China Bond Yield Falls to Six-Month Low as Inflows Predicted

  • Proposed wealth product rules seen benefiting bond market
  • Money-market rate falls most in three weeks after injection

China’s government bonds rose, pushing the 10-year yield to a six-month low, on speculation a plan to tighten regulation of wealth products will drive funds into debt.

The nation’s banking regulator is proposing new rules that would require wealth-management products issued by smaller banks to invest in less risky assets such as government bonds, people familiar with the matter said. Money-market rates fell on Thursday as the People’s Bank of China injected a net 50 billion yuan ($7.5 billion) through open-market operations, helping to ease liquidity that had tightened due to tax payments and amid speculation that intervention to support the yuan was causing a shortage of the currency.

"Liquidity has improved from yesterday, plus there was the news about WMPs," said David Qu, a strategist at Australia & New Zealand Banking Group Ltd. in Shanghai. Under the proposed rules, less risky and more transparent assets such as bonds will benefit, whereas riskier investments will suffer, he added.

The yield on sovereign notes due 2026 fell three basis points to 2.78 percent, the lowest for benchmark 10-year bonds since Jan. 22. The benchmark seven-day repurchase rate fell four basis points, the most since July 1, to 2.36 percent, according to a weighted average from the National Interbank Funding Center.

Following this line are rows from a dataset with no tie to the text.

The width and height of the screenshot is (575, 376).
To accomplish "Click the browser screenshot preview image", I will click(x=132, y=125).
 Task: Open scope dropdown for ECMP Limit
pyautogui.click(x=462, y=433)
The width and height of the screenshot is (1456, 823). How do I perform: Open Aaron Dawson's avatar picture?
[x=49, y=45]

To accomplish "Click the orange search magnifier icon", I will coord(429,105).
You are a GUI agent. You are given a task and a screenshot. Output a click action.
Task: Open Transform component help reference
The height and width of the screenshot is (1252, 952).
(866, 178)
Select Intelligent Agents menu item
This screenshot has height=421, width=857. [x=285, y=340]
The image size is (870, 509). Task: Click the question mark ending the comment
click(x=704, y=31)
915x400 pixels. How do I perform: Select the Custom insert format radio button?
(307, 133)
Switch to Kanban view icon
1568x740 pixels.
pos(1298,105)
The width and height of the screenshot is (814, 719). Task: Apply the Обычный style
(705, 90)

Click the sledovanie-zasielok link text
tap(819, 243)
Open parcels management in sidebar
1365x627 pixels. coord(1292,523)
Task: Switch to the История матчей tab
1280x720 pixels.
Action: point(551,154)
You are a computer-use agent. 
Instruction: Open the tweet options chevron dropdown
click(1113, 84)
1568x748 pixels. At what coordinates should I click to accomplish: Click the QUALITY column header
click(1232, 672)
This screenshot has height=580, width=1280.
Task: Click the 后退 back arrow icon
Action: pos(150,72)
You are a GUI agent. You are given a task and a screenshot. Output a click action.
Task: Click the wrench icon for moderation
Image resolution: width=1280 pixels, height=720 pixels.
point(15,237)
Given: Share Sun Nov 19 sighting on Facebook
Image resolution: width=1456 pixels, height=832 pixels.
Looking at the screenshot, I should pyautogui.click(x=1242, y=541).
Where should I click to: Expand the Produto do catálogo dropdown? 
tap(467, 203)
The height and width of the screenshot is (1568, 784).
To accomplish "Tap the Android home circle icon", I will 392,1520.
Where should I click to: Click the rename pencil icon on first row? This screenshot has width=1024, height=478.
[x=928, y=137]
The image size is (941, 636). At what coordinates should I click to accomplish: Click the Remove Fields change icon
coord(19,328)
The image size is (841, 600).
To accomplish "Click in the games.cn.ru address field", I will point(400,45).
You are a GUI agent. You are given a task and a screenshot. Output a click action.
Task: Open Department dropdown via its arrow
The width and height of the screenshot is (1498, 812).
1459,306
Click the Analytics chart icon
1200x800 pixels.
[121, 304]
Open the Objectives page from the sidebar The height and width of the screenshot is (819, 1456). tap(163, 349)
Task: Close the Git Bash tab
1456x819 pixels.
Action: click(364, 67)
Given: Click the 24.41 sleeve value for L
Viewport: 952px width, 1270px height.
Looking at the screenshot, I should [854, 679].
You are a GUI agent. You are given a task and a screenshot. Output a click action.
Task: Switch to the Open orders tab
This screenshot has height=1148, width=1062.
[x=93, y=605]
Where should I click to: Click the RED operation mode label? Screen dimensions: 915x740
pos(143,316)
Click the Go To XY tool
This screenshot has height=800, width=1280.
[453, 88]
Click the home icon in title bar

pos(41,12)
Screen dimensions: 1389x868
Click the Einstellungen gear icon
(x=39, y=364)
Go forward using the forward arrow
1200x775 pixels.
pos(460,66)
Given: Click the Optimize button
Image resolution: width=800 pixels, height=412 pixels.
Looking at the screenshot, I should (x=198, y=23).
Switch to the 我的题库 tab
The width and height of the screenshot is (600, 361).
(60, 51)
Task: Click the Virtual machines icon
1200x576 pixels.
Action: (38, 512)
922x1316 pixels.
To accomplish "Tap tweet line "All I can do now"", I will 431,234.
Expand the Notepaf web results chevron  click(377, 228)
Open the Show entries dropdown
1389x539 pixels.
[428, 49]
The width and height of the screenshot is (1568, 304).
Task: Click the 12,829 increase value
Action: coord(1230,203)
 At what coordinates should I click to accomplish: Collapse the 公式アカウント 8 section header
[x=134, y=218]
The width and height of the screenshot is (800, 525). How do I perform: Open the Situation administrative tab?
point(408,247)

China’s WMP market has swelled to more than $3 trillion in size as individuals sought returns trumping deposit rates. Meanwhile, banks used the products to lure funds and circumvent restrictions on lending and investments. Assuming 8 percent of WMPs are reallocated to bonds, there will be 1.9 trillion yuan of additional demand in the next two or three quarters, ANZ’s Qu wrote in a note.